(Stored data entries)

____

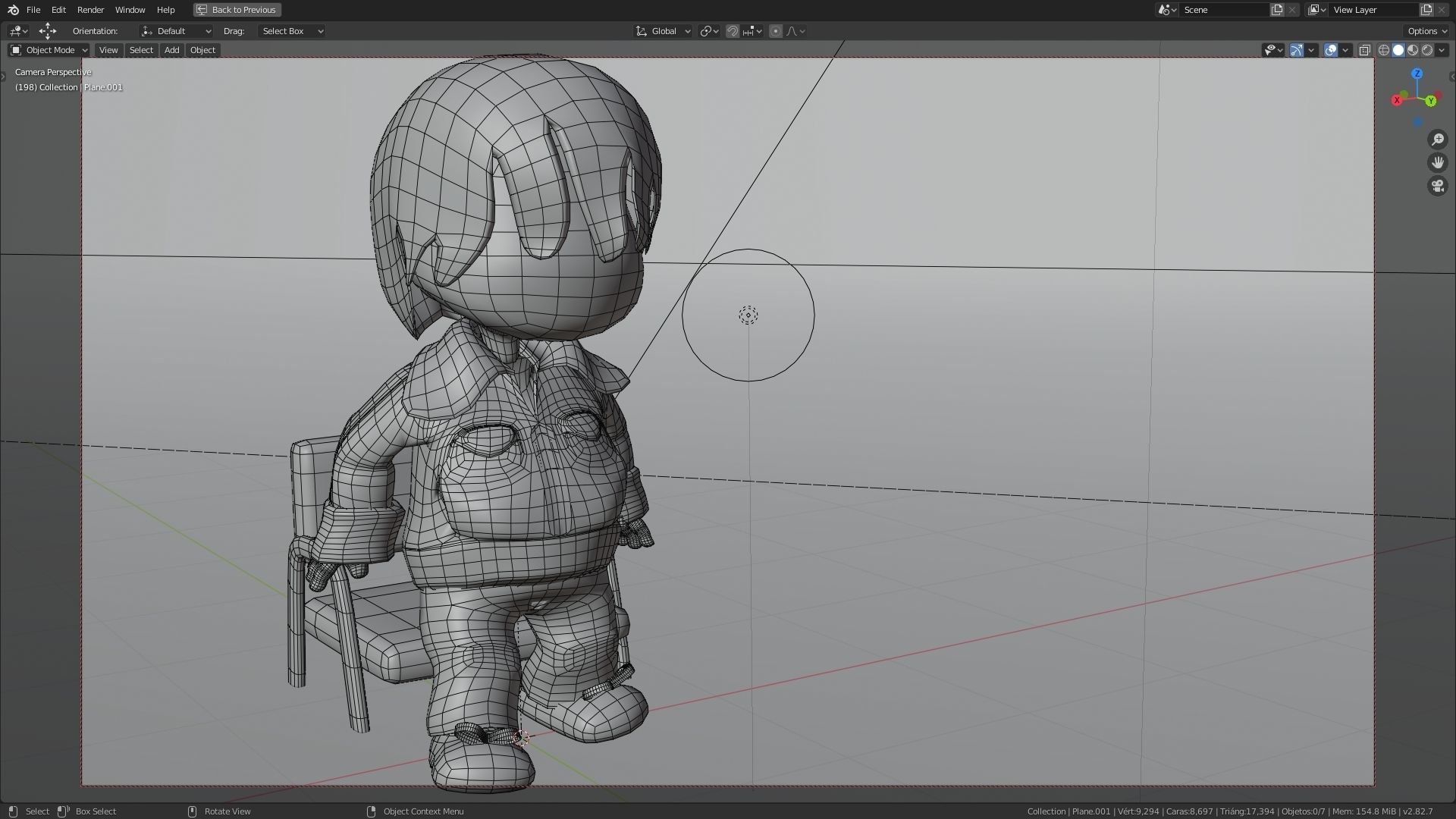Toggle the snapping magnet icon
The width and height of the screenshot is (1456, 819).
pyautogui.click(x=733, y=31)
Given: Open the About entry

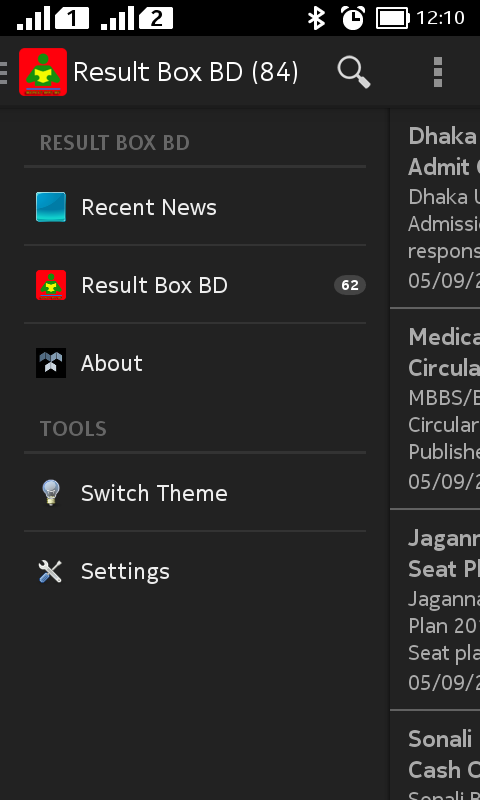Looking at the screenshot, I should coord(195,363).
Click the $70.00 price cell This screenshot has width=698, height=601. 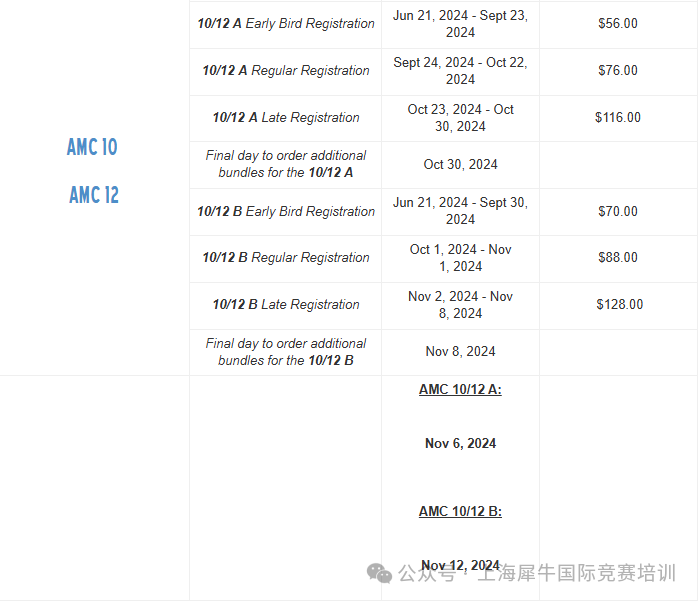(618, 211)

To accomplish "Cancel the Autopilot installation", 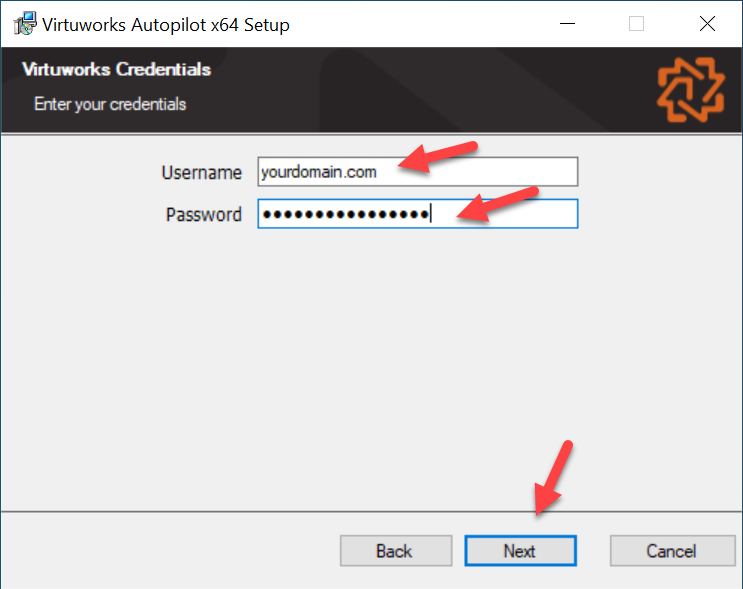I will pos(672,551).
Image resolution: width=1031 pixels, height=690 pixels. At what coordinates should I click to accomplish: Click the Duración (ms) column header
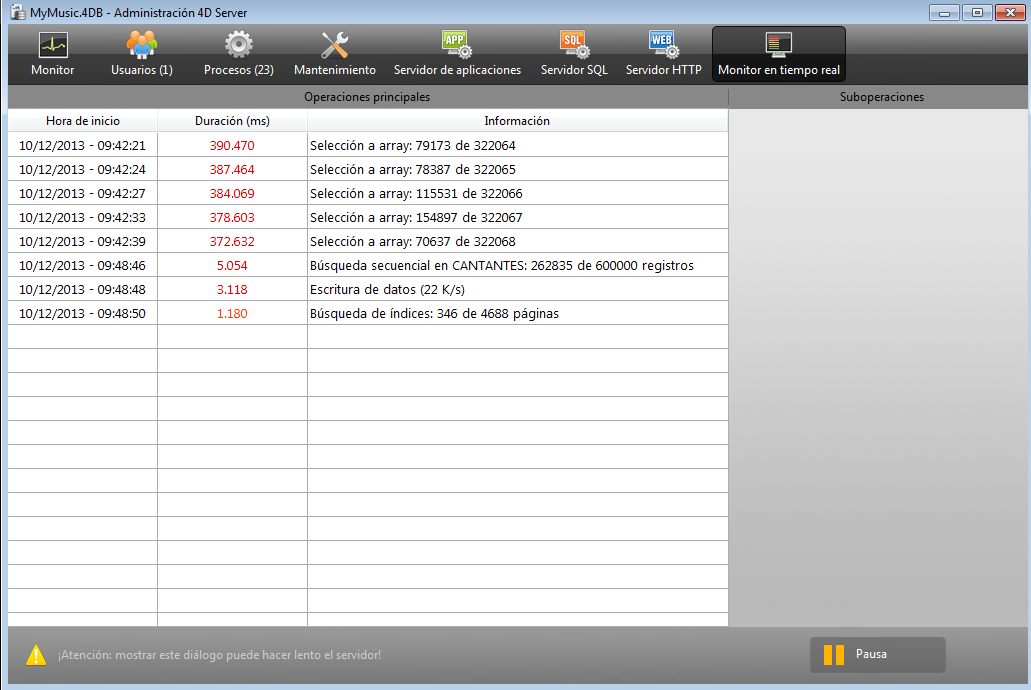point(232,121)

____

What the task requires: If pictures appear, drop them, and retype exactly the lines from the "Image resolution: width=1031" line through the last line of the data above.

Exercise output:
Image resolution: width=1031 pixels, height=690 pixels. At what coordinates should I click to accomplish: Click the Duración (ms) column header
point(232,121)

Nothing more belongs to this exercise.